MAURIZIO FERRERA — Veniamo al presente. Dal libro esce un quadro di sfide complesse e in parte contraddittorie. La crisi di adattamento è questa volta difficilissima da gestire. Hai detto che la sinistra è come precipitata in una «singolarità». Questa metafora evoca la possibilità di un nuovo big bang. Ma anche il rischio che scelte iniziali sbagliate producano scenari indesiderabili. C’è un punto fermo da cui partire per avviare la rifondazione del riformismo progressista?
MARC LAZAR — La visione socialista ha un tratto per così dire invariante: la lotta per la giustizia sociale, in risposta a quello che Émile Durkheim definiva «il grido di dolore» dei più bisognosi, e per l’eguaglianza non sinonimo di egualitarismo. Poggiando su queste fondamenta, la sinistra deve oggi rispondere a quattro insiemi di esigenze molto sentite dai cittadini. Innanzitutto l’esigenza di sicurezza fisica, economica e sociale, soprattutto per i ceti più vulnerabili. Secondo, il desiderio di conservare i diritti di eguali opportunità e libertà (pensiamo alla parità di genere, alla tutela delle diversità) e di allargare gli ambiti di partecipazione democratica. Terzo, avere rassicurazioni e proposte sugli iper-rischi che minacciano le società odierne: mutamento climatico, pandemie, guerre.

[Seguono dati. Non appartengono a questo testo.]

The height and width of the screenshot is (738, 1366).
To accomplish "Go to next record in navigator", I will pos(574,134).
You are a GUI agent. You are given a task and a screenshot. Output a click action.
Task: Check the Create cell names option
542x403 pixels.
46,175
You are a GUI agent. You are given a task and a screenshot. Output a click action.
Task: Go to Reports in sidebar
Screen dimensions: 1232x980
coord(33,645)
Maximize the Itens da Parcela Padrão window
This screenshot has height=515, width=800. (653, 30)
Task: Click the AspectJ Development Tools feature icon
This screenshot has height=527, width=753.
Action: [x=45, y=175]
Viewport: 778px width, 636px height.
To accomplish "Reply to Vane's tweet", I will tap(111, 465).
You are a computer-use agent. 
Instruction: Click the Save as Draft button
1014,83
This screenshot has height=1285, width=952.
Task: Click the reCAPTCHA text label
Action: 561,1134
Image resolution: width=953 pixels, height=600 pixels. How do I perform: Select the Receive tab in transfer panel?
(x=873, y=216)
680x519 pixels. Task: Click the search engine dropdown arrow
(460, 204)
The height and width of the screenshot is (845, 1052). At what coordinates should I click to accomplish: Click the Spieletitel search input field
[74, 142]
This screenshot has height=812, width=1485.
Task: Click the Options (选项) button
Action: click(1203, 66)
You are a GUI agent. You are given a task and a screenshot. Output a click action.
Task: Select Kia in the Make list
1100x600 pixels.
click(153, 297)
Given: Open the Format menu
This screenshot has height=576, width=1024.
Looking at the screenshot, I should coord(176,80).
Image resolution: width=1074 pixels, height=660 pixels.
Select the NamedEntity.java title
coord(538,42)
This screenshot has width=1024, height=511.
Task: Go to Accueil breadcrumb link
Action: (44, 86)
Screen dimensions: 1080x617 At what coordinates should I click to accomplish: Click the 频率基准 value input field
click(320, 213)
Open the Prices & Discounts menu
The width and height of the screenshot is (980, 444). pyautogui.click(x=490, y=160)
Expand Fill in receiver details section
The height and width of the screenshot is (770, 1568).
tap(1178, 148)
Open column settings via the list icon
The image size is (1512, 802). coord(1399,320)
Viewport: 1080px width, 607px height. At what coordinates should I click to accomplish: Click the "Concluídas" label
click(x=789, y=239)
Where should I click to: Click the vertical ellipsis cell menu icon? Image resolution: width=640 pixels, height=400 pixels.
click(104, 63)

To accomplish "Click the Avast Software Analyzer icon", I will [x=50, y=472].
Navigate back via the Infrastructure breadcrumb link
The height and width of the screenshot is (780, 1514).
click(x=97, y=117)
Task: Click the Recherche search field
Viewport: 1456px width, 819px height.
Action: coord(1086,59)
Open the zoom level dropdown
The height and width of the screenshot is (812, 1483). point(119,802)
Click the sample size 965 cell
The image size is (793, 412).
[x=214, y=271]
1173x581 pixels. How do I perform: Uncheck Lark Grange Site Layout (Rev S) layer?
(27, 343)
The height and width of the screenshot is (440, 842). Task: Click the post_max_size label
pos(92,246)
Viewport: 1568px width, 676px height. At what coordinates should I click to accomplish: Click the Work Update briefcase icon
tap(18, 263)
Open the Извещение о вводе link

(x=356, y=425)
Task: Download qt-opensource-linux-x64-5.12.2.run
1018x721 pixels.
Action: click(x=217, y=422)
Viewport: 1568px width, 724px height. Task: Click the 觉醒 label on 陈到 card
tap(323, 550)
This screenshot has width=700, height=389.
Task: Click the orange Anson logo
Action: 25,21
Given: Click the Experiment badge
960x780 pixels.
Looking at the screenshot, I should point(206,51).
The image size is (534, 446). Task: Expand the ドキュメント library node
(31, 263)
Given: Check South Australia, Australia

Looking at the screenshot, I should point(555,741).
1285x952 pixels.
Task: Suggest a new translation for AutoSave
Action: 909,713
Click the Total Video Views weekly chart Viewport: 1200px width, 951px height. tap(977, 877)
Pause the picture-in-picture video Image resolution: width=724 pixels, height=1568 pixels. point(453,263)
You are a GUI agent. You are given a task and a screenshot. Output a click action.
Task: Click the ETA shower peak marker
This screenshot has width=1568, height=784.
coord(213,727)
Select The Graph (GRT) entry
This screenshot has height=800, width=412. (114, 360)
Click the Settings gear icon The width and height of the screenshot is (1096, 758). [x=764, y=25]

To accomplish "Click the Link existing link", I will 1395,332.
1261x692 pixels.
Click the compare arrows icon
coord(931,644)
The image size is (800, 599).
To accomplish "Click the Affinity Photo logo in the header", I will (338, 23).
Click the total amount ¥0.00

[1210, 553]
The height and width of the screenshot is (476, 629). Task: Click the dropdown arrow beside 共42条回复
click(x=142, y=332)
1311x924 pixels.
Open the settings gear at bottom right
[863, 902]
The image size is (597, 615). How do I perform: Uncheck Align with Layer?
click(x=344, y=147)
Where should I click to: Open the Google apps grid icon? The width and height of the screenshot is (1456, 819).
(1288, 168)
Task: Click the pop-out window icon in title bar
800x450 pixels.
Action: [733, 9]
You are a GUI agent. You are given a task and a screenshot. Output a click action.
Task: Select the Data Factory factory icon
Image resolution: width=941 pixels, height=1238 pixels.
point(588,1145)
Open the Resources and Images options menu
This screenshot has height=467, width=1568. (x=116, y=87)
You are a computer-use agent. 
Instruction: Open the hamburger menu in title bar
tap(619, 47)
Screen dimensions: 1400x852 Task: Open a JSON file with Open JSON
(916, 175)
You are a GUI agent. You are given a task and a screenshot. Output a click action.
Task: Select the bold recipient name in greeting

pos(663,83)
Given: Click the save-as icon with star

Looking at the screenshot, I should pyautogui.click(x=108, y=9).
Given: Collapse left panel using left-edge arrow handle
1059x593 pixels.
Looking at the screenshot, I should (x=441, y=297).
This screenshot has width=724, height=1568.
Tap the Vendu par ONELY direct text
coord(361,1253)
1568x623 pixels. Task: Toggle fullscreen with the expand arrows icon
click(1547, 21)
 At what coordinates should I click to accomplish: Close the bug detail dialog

Infine, ascoltare una narrativa politica e culturale per il presente e il futuro capace di tenere insieme società sempre più diverse.
MAURIZIO FERRERA — Vorrei sottolineare in particolare l’esigenza di una nuova narrativa capace di integrare due dimensioni: quella «visionaria» (valori motivanti e immagini di un futuro migliore) e quella «operativa» (strategie concrete di cambiamento, proposte di policy). Al tuo primo punto fermo, quello che riguarda la giustizia sociale, ne aggiungerei poi un secondo: l’impegno al rafforzamento dell’Europa, come condizione per raggiungere un nuovo equilibrio fra libertà ed eguaglianza e assicurare una prosperità inclusiva. Nella mia Postfazione al volume, suggerisco che la sinistra riformista dovrebbe chiarire che la propria comunità di riferimento non può essere che l’Europa. Oggi non basta più chiedersi «quanta e quale giustizia sociale all’interno dell’Europa», occorre anche precisare «quanta e quale Europa sociale (fondi di coesione e solidarietà, garanzie e investimenti sociali) deve esserci all’interno dei sistemi nazionali». Solo collaborando a livello di Unione Europea è possibile uscire dalla singolarità e risolvere la difficile crisi di adattamento.